Lars Von Trier'in filmi, bütün olanları görmek için izlenmesinin dışında, sadece giriş sekansı için de izlenmeye değer. Yönetmen bu girişte, görkemli Wagner müziği eşliğinde Bruegel'den Karda Avcılar, John Everett Millais'ten suda yatan Ophelia tabloları ile, Dünya'ya yaklaşmakta olan Melancholia yıldızının uzaydaki görünümü ve Justine'den biraz sonra izleyeceğimiz filmde görceğimiz sahneleri "yavaşlatılmış yavaş çekimle" bir su damlasının oluşumu evresine benzer bir titizlikle sunmaktadır.
Filmi izledikçe aslında hiçbir karakterle duygusal bir bağ kuramıyosunuz. Son yarım saatinde gerilim dozunun arttığı filmde, bazı sahnelerden söz etmek gerekirse; giriş sekansındaki Justine'in sarmaşıklara rağmen yürümeye çabaladığı sahne, Claire'in oğlu olan yeğeni Leo'nun bıçakla değenek yonttuğu yavaşlatılmış sahneler ile, Justine'nin Patronunu, "sana sıfır bile çok" diyerek aşağıladıktan sonra golf sahasının ortasına işediği, müstakbel damadın yanından kaçarak uzaklaşıp geldiği malikanenin bahçesinde kendini takip eden yeni yetme, henüz işe başlamış, reklam sloganı için Justine'in peşinden ayrılmayan Patronunun yeğenini eliyle itip sırtüstü yere yatırdıktan sonra üzerine oturarak gelinliğini sıyırıp mastürbasyon yapar gibi üzerinde gidip geldiği sahne ve Claire'in sonu karşılamak için" terasa çıkalım birer kadeh şarap koyalım" teklifine, Justine'in "neden helâda karşılamayalım, ne de olsa boktan bir dünya" diye karşılık vermesi, Trier'in, Dünya'ya, onu boktan bir yer olarak tanımlayan melankolik Justine'in sözüne binaen, yine melankolik bir yıldızla son vermek istemesi....
4 yorum:
Filmi henüz izlemedim ama senin anlatışın bende merak uyandırdırdığından yakın bir zamanda izleyeceğim sanırım. Bu arada yazımdaki yanlışı düzelttiğin için çok teşekkür ederim. Sevdiğim aktörlerden birinin ismini yanlış yazmışım:) Ama bu yanlışı düzeltme şeklin o kadar nazikti ki...Yıkıcı değil yapıcı olmak ne kadar güzel, tekrar teşekkür ederim.
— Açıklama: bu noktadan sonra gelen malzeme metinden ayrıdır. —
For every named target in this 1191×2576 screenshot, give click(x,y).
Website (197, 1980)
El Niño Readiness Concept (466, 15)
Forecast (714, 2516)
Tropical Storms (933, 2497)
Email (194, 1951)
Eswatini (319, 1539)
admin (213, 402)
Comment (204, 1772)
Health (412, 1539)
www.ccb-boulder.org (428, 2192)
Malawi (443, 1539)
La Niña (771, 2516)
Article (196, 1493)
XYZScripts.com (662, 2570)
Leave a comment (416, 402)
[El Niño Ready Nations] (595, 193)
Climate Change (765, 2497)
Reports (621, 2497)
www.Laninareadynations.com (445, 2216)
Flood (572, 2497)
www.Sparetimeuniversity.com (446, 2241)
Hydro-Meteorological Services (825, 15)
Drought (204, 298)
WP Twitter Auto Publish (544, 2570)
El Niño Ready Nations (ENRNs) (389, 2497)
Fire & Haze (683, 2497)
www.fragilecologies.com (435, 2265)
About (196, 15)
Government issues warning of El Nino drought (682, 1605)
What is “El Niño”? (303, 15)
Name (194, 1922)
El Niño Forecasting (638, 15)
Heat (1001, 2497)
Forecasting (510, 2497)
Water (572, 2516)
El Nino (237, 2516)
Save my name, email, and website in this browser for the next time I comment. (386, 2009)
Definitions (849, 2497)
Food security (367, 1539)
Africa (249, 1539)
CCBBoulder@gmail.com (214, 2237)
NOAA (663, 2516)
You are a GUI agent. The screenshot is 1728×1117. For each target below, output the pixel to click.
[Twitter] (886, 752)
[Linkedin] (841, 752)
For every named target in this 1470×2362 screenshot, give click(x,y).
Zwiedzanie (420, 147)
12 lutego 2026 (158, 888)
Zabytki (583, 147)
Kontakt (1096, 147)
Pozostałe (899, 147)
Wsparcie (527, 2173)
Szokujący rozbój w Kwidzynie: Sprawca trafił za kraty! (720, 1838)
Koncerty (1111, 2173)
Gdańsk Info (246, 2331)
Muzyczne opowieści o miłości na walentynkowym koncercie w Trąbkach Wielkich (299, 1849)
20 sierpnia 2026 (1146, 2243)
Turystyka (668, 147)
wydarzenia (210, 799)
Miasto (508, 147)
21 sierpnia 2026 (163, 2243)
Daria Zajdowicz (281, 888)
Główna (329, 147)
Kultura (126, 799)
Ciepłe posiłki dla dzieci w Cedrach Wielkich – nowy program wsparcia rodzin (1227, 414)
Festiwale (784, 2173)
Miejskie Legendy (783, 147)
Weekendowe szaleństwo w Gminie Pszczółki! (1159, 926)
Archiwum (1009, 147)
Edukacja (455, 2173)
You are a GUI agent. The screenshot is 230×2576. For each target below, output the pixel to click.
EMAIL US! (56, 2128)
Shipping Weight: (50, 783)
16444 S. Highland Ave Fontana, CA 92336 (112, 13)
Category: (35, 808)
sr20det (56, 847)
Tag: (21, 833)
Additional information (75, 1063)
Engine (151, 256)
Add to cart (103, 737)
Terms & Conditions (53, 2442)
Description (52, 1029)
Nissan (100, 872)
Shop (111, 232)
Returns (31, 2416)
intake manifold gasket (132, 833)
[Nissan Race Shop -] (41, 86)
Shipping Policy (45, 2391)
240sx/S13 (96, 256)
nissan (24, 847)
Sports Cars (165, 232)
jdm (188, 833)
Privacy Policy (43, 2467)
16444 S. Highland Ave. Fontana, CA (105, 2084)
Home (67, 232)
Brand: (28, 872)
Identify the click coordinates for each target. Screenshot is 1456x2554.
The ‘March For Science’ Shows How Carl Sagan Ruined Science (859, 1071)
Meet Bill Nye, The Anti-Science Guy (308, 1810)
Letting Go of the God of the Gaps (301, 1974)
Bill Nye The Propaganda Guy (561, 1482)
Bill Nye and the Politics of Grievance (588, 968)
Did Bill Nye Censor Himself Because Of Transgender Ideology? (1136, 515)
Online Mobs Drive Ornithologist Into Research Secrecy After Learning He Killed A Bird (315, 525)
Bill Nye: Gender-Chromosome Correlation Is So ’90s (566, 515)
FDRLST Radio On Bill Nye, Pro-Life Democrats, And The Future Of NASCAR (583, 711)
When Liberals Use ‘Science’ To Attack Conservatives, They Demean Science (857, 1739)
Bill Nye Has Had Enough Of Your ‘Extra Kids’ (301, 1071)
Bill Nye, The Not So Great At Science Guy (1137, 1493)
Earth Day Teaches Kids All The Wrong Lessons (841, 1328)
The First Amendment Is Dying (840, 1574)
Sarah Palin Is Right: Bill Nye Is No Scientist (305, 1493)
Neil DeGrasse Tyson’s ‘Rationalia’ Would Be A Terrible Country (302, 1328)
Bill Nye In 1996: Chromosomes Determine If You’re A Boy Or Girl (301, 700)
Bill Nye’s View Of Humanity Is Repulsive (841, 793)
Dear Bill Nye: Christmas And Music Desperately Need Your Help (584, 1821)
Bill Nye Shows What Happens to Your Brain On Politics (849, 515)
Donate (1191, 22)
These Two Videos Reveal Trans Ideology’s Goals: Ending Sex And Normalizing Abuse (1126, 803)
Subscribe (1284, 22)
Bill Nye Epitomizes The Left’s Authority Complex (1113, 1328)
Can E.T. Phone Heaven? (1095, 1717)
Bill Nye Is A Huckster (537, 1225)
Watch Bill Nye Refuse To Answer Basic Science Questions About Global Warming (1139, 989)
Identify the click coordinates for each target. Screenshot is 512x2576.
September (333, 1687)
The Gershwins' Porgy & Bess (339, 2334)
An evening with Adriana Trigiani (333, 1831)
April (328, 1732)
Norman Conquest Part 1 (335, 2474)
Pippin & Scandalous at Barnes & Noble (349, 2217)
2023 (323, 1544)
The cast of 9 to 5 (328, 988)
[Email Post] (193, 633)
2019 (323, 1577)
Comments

Mutlaka izlemelisin selinacar...Hatta izlemediysen diğer filmlerini, özellikle karanlıkta dans ve dogville'i de...
Hektor, yazıların hep kendimde yeni bir ufuk açmama neden oluyor! düşündürüyor, öğretiyor, heveslendiriyor...
Bu yazın da aynen öyle benim için. Kendimi eksik hissetmeye başladım bahsettiğin şeyleri bilmediğim için. Öğrenme ve araştırma hissiyatı veriyorsun bana. Teşekkürler !
Nini, beni bir kere daha onore ettin. Ben teşekkür ederim. Ufkun geniş olsun.